Acéptate a ti mismo y siéntete bendecido con lo bueno que tienes en tu vida, que es mucho. Que no te duela el bien del otro.
Aprende a alégrate de lo bueno que le pasa a los demás, da gracias por poder disfrutar y saborear los dones que el Señor les ha dado. La vida no es una competición para ver quién es mejor o quién tiene más. Cristo nos llama a entregar la vida sin esperar nada a cambio. Sigue sus pasos.
Estoy convencido que la oración te ayudará a realizar este proceso personal de aceptación que cada uno tenemos que hacer, porque ahí, en lo profundo, en nuestro sentir, sólo podemos entrar nosotros mismos, no puede entrar a nadie. Es una tarea que ante el Señor la tenemos que madurar cada uno.

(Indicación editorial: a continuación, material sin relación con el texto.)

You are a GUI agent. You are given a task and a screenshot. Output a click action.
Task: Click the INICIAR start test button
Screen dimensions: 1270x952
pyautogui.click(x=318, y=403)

Bendice a Dios y a los demás. Bendecir es hablar bien de Dios y de los demás y te ayudará a mirar lo bueno que cada uno tiene. Es un ejercicio que todos debemos hacer si de verdad queremos cambiar los ambientes en los que vivimos.
Y alaba a Dios para que tu corazón te libere de tus angustias y temores. ¡Cuántas cosas buenas hace Dios por ti cada día! Alabar es agradecer. Agradécele a Dios todo lo que te ha regalado y lo bueno que ha puesto en tus manos para que seas feliz y hagas felices a los que te rodean.
No dejes pasar más tiempo esta oportunidad y lánzate a amar.